Friday's loss to fellow strugglers Aston Villa may be the tipping point. Good for him that he just joined LinkedIn, as it should help him find his next job.

Freedom under threat 

End of year honours lists usually mean good things for people; not so NBA centre Enes Kanter Freedom, who last week told the New York Post that the Turkish government is offering $500,000 for information leading to his capture after naming him on their most-wanted terrorists list for 2023. 

The former Boston Celtic, who was raised in Turkey, has been an outspoken critic of Turkish president Recep Tayyip ErdoÄźan whom he called the "Hitler of our century" in 2017. As a result of repeated threats to his safety, he became a US citizen. Currently a free-agent, Freedom remains a relentless advocate for human rights.

Plane wrong from Odell

The next time you complain about being stuck beside a baby on a plane, remember it can't be any worse than having NFL wide-receiver Odell Beckham Jr. for company. 

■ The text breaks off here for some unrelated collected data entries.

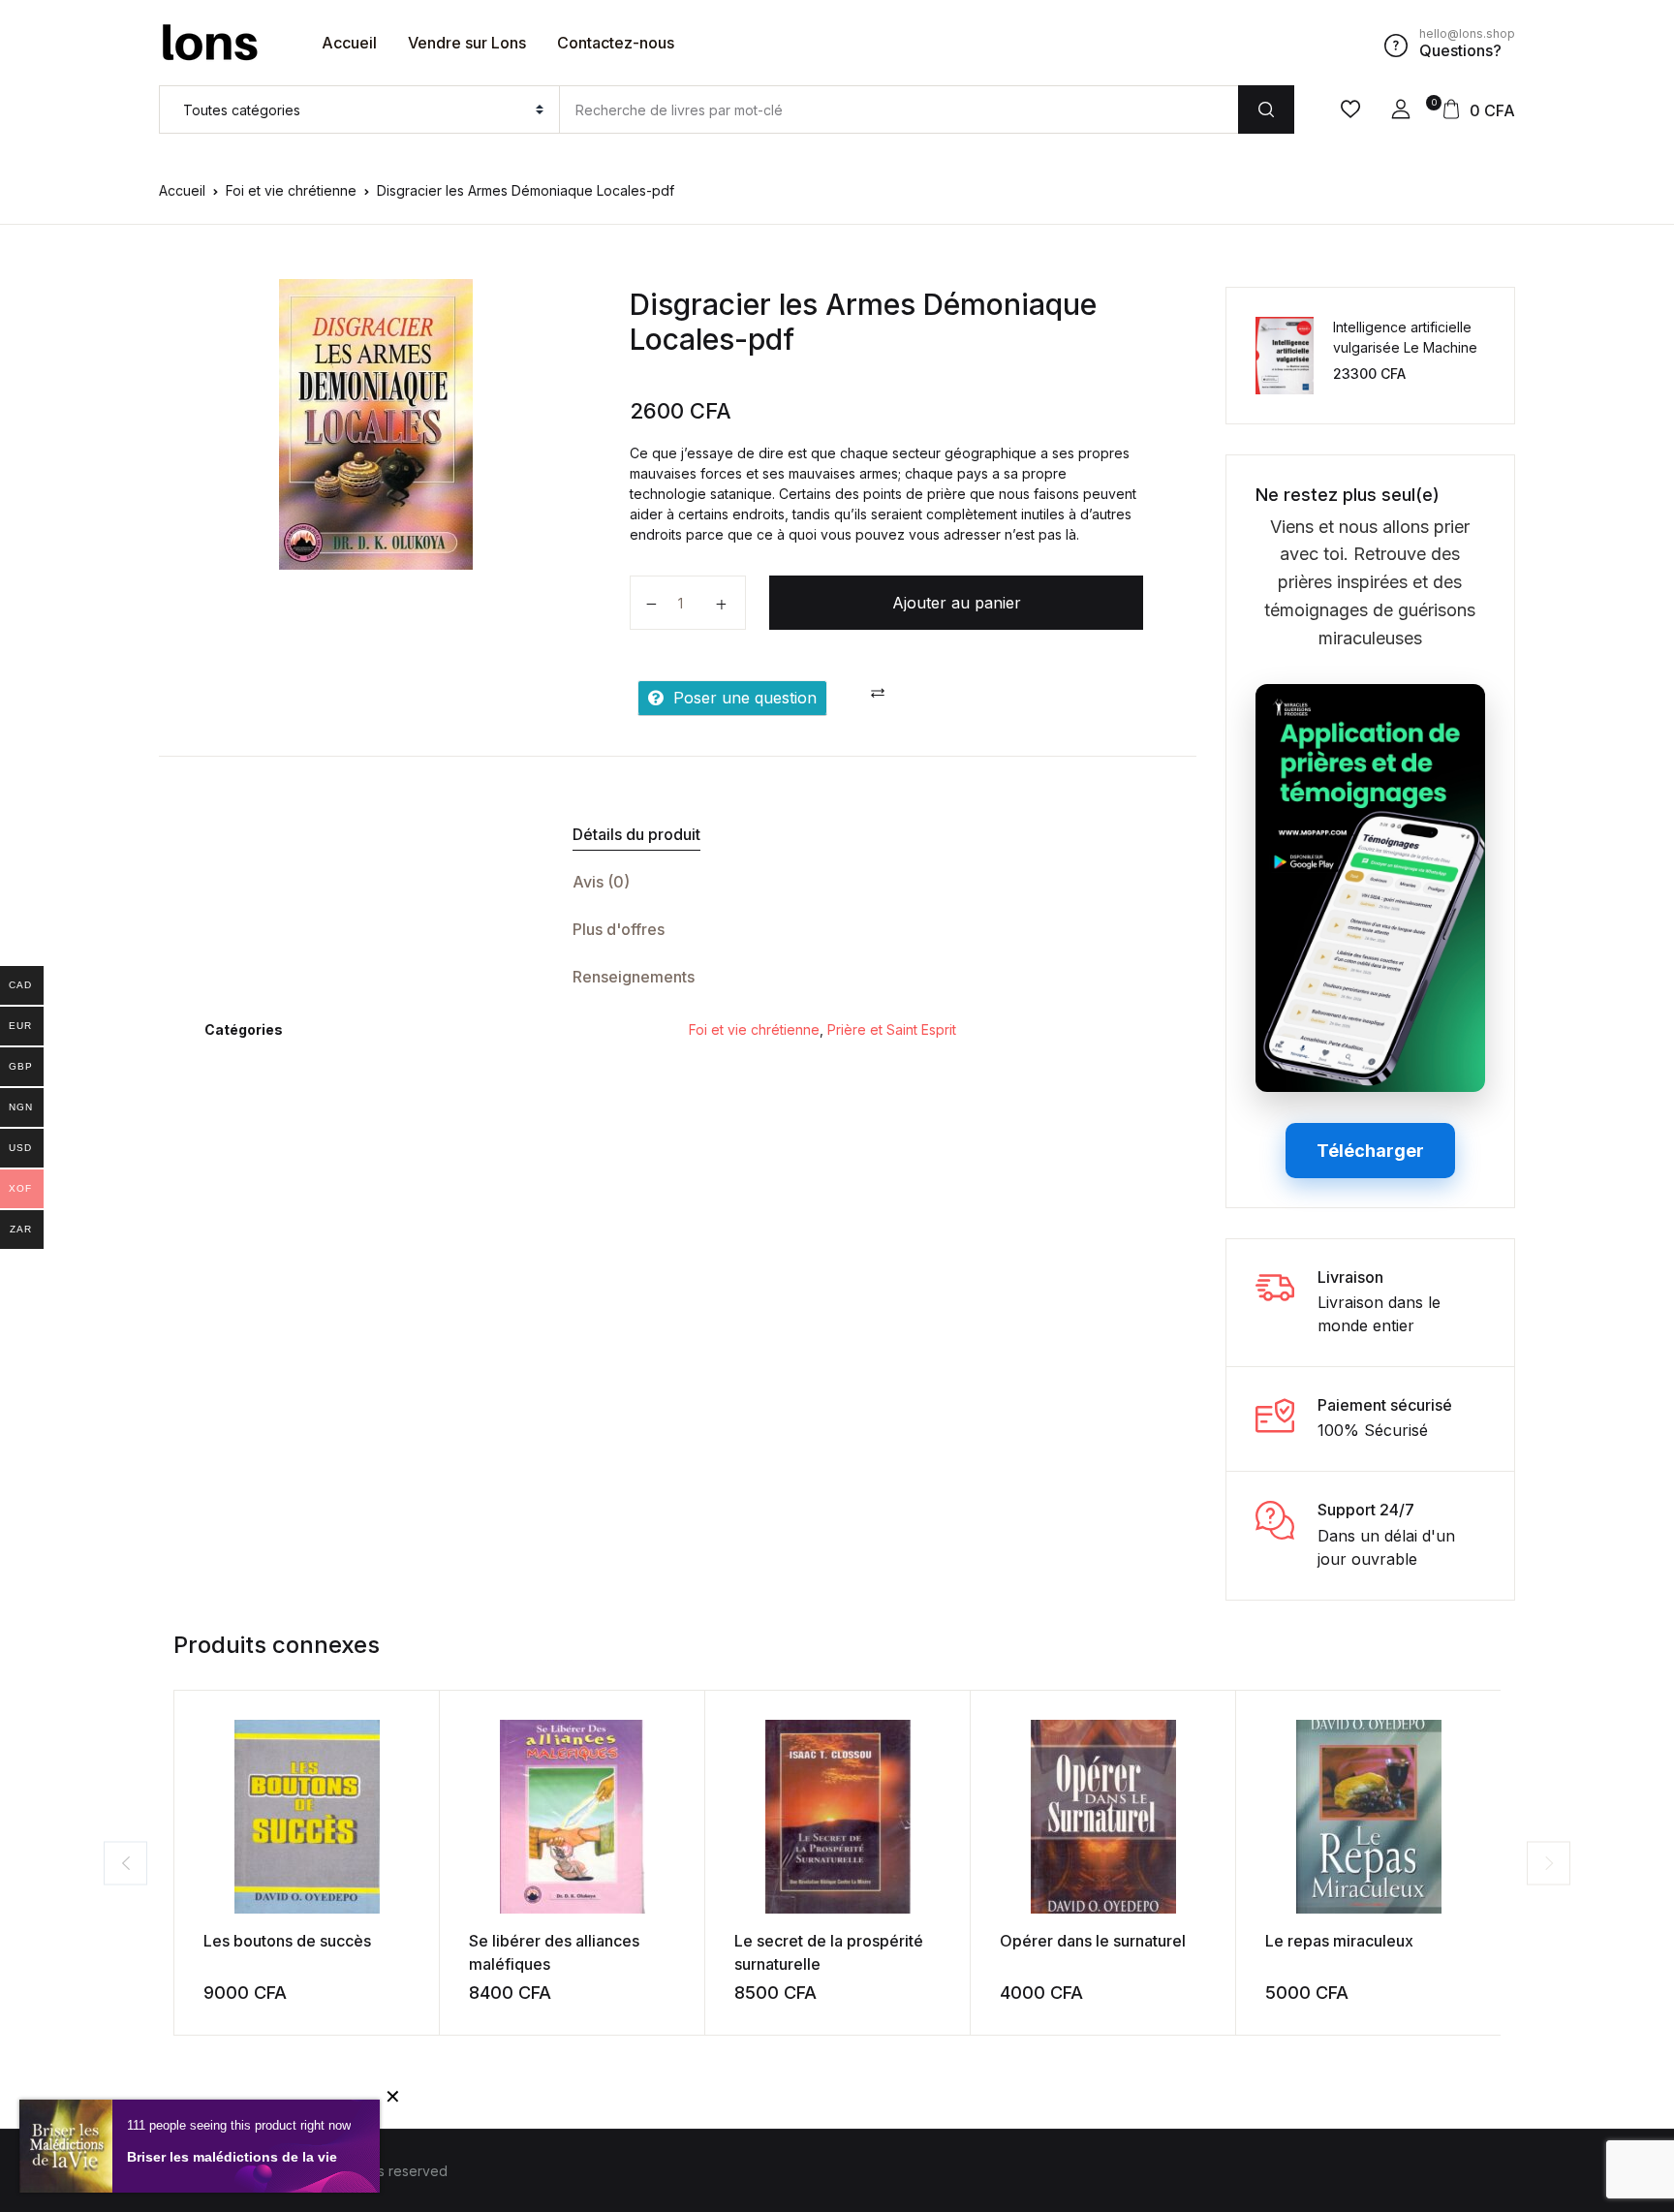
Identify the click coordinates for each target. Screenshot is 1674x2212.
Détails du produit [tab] (636, 834)
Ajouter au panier (956, 602)
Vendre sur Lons (467, 42)
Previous (125, 1863)
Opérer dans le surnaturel (1093, 1940)
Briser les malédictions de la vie (232, 2157)
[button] (1401, 109)
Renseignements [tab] (634, 976)
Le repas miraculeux (1339, 1940)
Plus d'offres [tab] (619, 929)
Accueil (349, 42)
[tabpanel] (375, 424)
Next (1548, 1863)
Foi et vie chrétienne (291, 190)
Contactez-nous (615, 42)
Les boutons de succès (287, 1940)
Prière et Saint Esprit (891, 1029)
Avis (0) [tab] (601, 881)
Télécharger (1370, 1150)
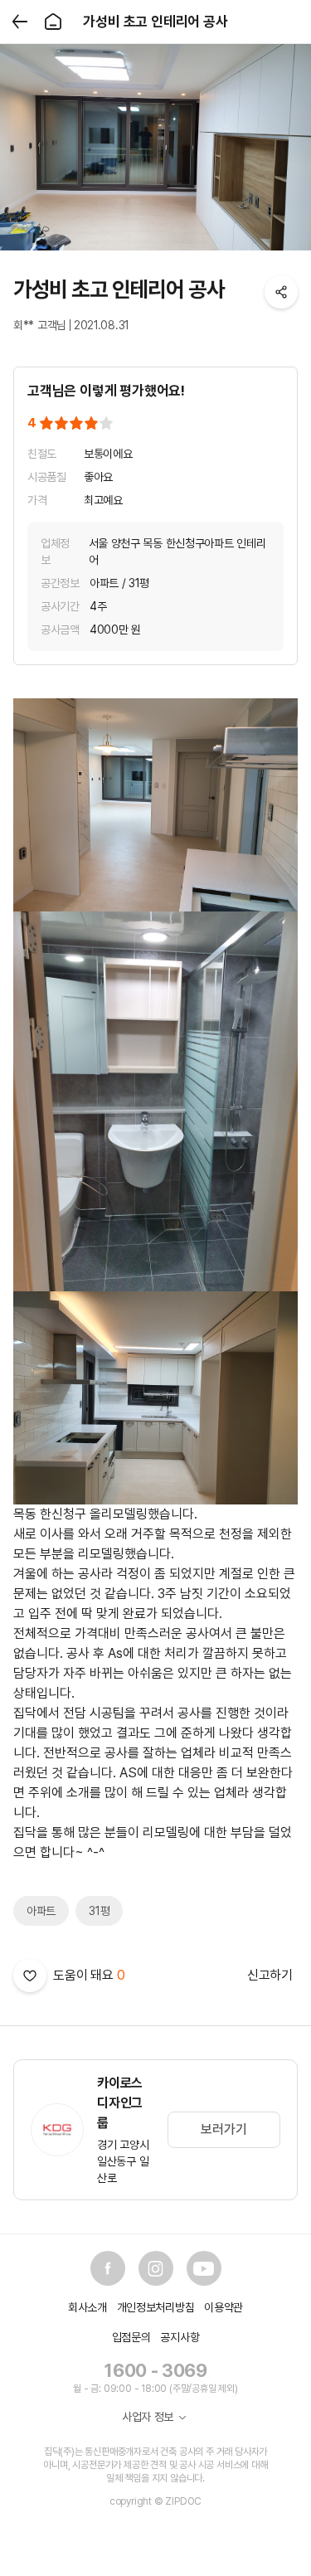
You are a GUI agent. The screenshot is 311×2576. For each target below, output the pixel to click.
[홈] (53, 21)
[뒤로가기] (20, 21)
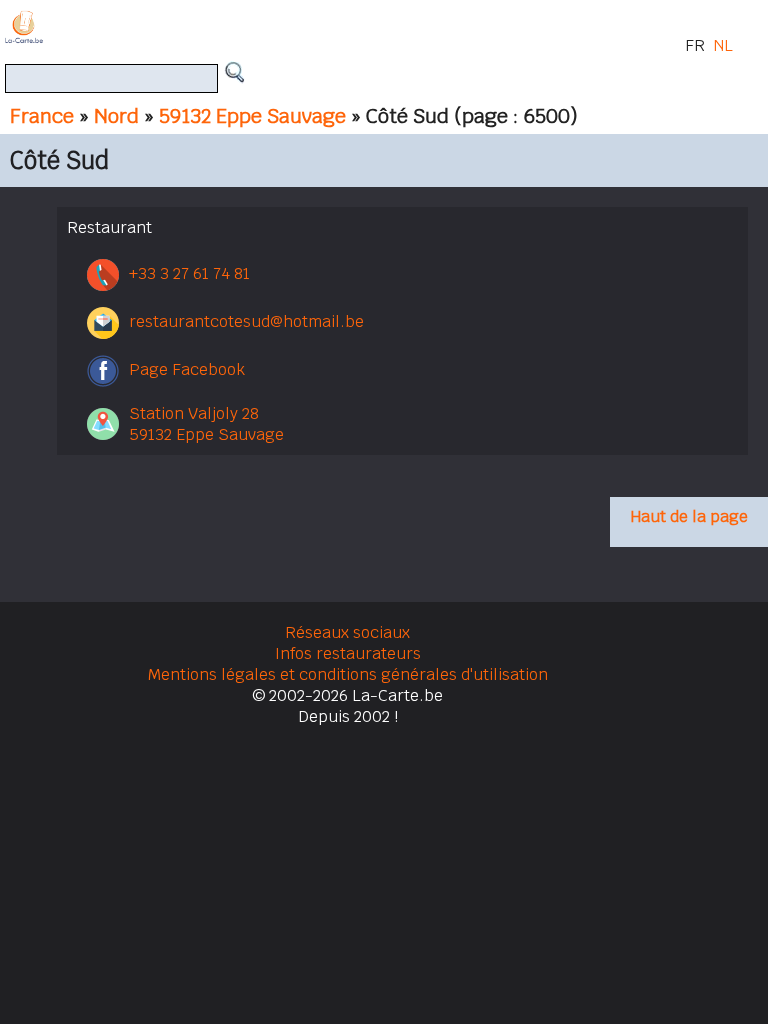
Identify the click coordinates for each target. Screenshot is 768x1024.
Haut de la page (689, 516)
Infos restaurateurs (348, 653)
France (42, 116)
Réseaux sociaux (347, 632)
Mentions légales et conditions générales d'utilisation (348, 674)
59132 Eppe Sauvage (252, 116)
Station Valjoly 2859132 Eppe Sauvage (206, 424)
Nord (116, 116)
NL (723, 45)
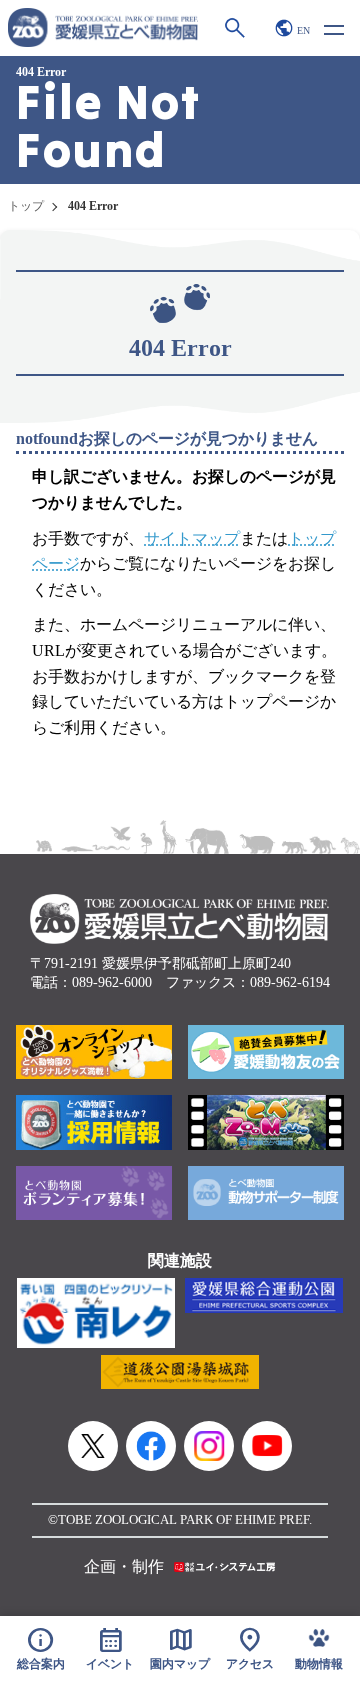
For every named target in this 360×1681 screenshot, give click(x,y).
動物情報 (319, 1664)
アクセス (250, 1648)
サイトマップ (192, 538)
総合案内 (41, 1648)
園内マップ (180, 1648)
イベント (110, 1648)
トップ (26, 206)
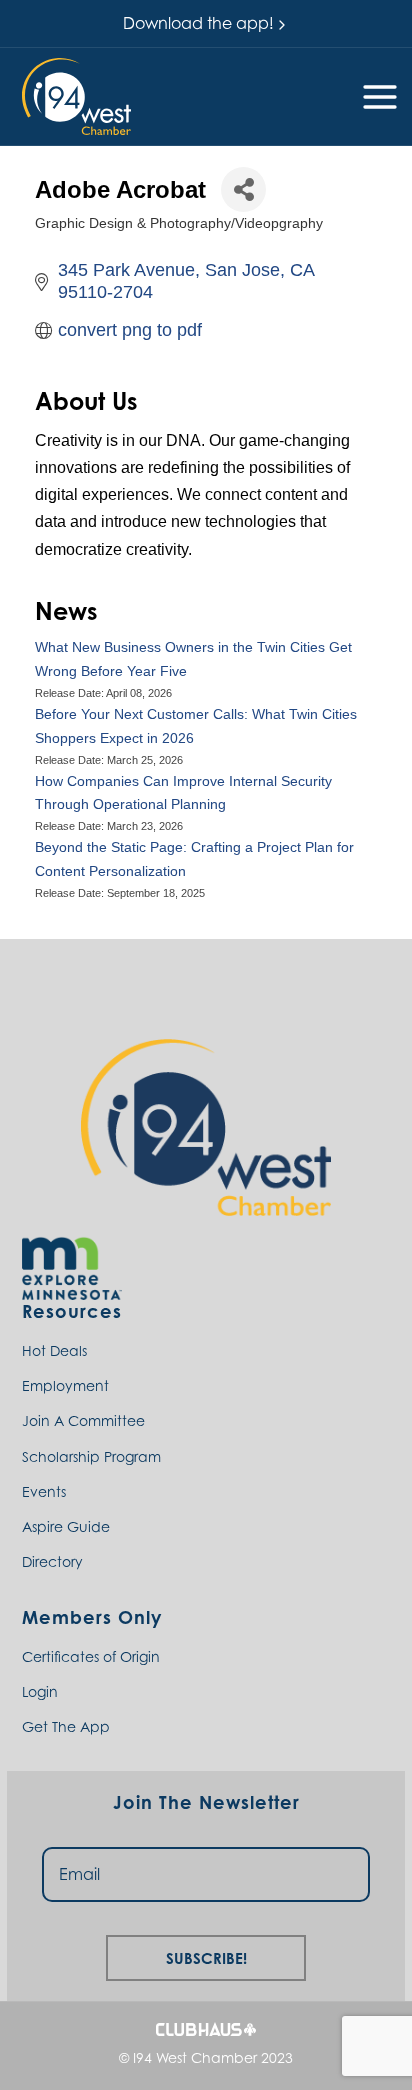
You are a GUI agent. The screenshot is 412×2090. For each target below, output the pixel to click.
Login (40, 1691)
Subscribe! (206, 1955)
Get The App (66, 1726)
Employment (65, 1385)
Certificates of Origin (91, 1656)
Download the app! (198, 23)
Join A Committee (83, 1420)
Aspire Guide (66, 1526)
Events (44, 1491)
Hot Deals (54, 1350)
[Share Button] (243, 189)
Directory (52, 1561)
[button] (76, 96)
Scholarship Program (91, 1456)
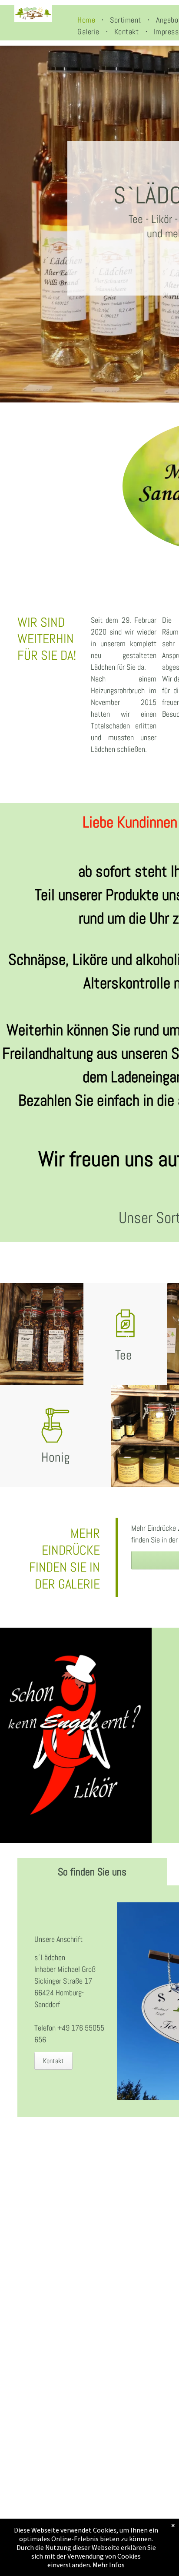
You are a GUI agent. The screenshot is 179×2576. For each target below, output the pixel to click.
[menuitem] (87, 20)
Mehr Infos (109, 2564)
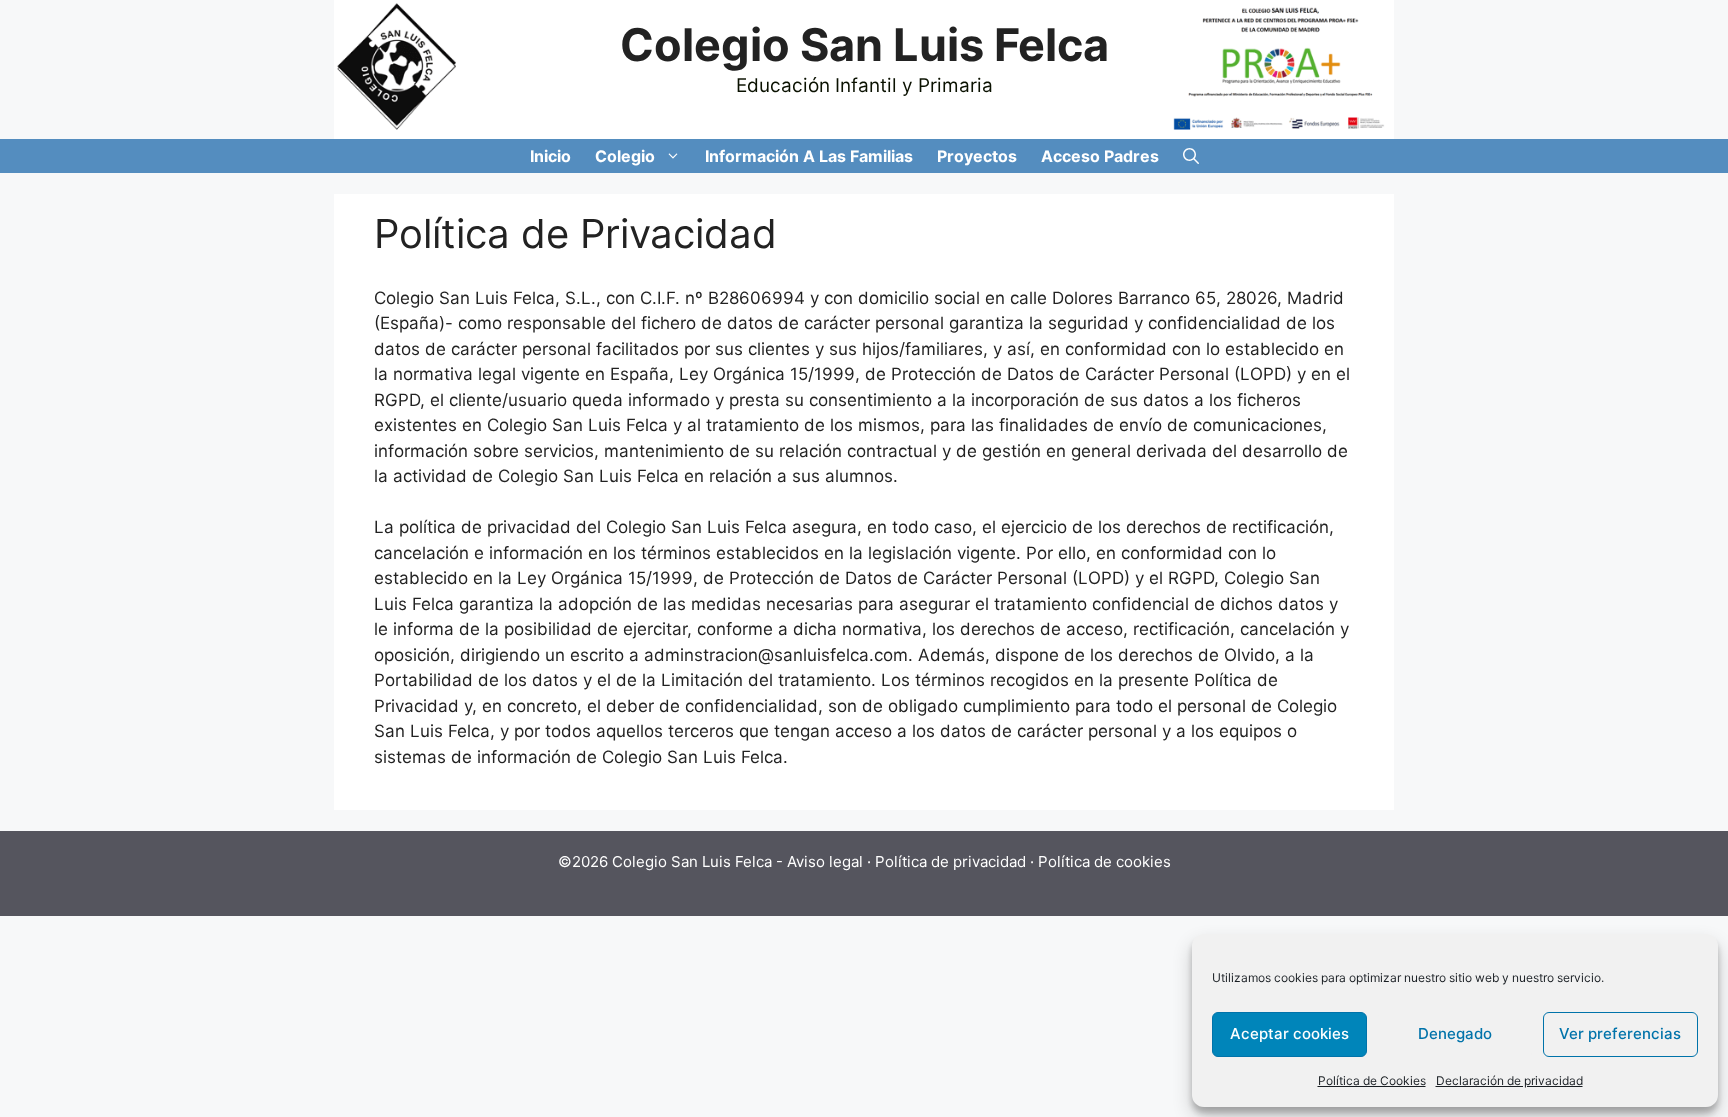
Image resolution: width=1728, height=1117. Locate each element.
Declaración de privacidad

Last week, Police released bodycam footage of an incident on an American Airlines flight which resulted in it being de-planed, all because OBJ - who was initially passed out and unresponsive - refused to fasten his seatbelt. As the passengers were escorted off, the unrepentant Beckham reassured them "You gon' wait 40 minutes and I'm going to be on a private plane home”. 

Odell, once considered a future hall-of-famer, is currently without a team. One wonders why?